Теперь он уже ясно заметил, что куст чуть качнулся и сейчас же оттуда защелкали ответные выстрелы. Шпион, как видно, не экономил патроны — пять пуль просвистело мимо Николая.

Николай отполз на несколько шагов от скалы и снова выстрелил в шевелившийся куст. Ответная пуля полетела откуда-то сбоку — враг явно переменил позицию.

Белявин укрылся за каменным обломком и долго сквозь выросшее в расселине небольшое, кудрявое деревцо искал новую позицию врага. Но шпион ничем не выдавал себя.

Левее раскатисто и гулко грохнула двустволка Потапова. Видно было, как полетели на землю ветки, подрезанные картечью. Лесник подполз к Николаю и вновь выстрелил из своего ружья. Ответных выстрелов не было слышно в раскатистом грохоте двустволки, но пуля ударилась в камень и с визгом ушла вверх.

Потапов, присев на камень, перезаряжал свое ружье.

— Ну, где же капитан? — тихо спросил Николай.

— Молодец ваш капитан! — кивнул головой старый лесник. — Ведь сумел перемахнуть провал! Я так и думал, что сорвется он на круче, не дышал, по правде сказать… А он сумел проползти. Сейчас уже где-то там, наверное! — Старик указал рукой по направлению к пещере. — Теперь надо нам беспокоить этого гада, чтобы не заметил он капитана.

Он высунул двустволку из-за камня и грохнул сразу из двух стволов. Николай заметил, что ответные выстрелы раздались из-за груды камней, шагах в восьми от них. Враг, очевидно, решил попробовать вырваться из западни.

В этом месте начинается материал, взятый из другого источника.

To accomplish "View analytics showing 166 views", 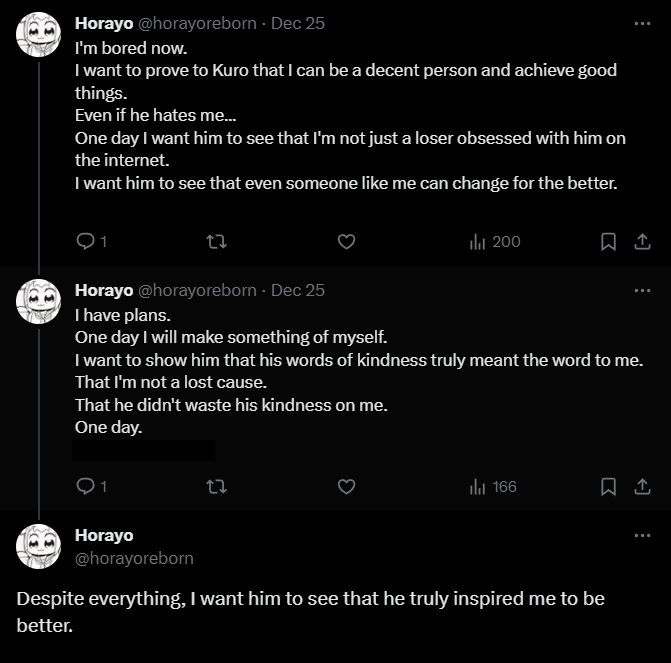I will coord(492,486).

Белявин поднял руку с пистолетом, но выстрелить не успел. Кусты, росшие позади подозрительной груды, раздвинулись и из них выпрыгнул Зайченко. Он исчез за камнями и сейчас же оттуда раздалась пистолетная очередь, ругательства, шум борьбы…

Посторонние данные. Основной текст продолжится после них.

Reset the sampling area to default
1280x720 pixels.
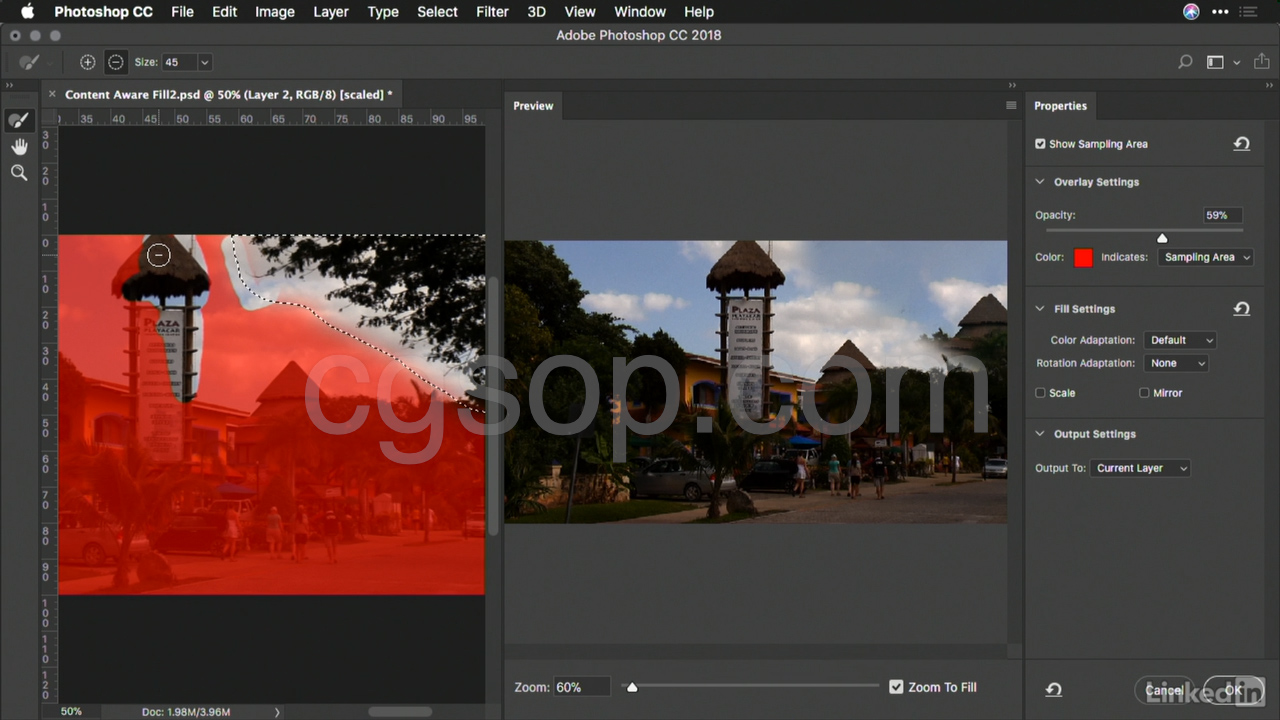point(1241,144)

Николай бросился на помощь капитану. Пробежав несколько шагов, он увидел борющихся. Зайченко удалось заломить назад руки диверсанту, но враг не сдавался, он силился сбросить с себя противника. Видно было, что капитан, несмотря на свою силу, с трудом сдерживает руки вырывающегося врага.

— Ве-рев-ку! — прохрипел капитан, заметив подбегающего Белявина.

Вдвоем им удалось прижать Пелипенко к земле. Прибежал Потапов и помог связать шпиона.

Пелипенко перевернули на спину. Он лежал бессильный, запыхавшийся, растрепанный, но глаза его все еще горели отчаянной злобой хищника.

Увидев Потапова, шпион злобно выругался и прохрипел:

— Эх, жаль, что я тебя, старого черта, не пришил где-нибудь в лесу!

— Лежи, змеюка, не ворошись! — брезгливо ответил старый лесник, с презрением глядя на врага.

— Осмотрите пещеру, лейтенант! — сказал Зайченко, все еще тяжело дыша после борьбы.

Раздвигая цепкие, гибкие ветки кустарника, Белявин добрался до пещеры. Лучи утреннего солнца заглядывали через широкое отверстие и освещали пещеру, но глубина ее оставалась темной.

Сразу же у входа, за каменистым выступом, Николай обнаружил вещи шпиона — двустволку, патронташ и небольшой чемоданчик с радиопередатчиком, изготовленным немецкой фирмой. Здесь же валялись коробка с запасными обоймами к пистолету «парабеллум» и какая-то потрепанная книжка. Белявин раскрыл книгу. Это был уже известный ему томик Пушкина, издания 1912 года…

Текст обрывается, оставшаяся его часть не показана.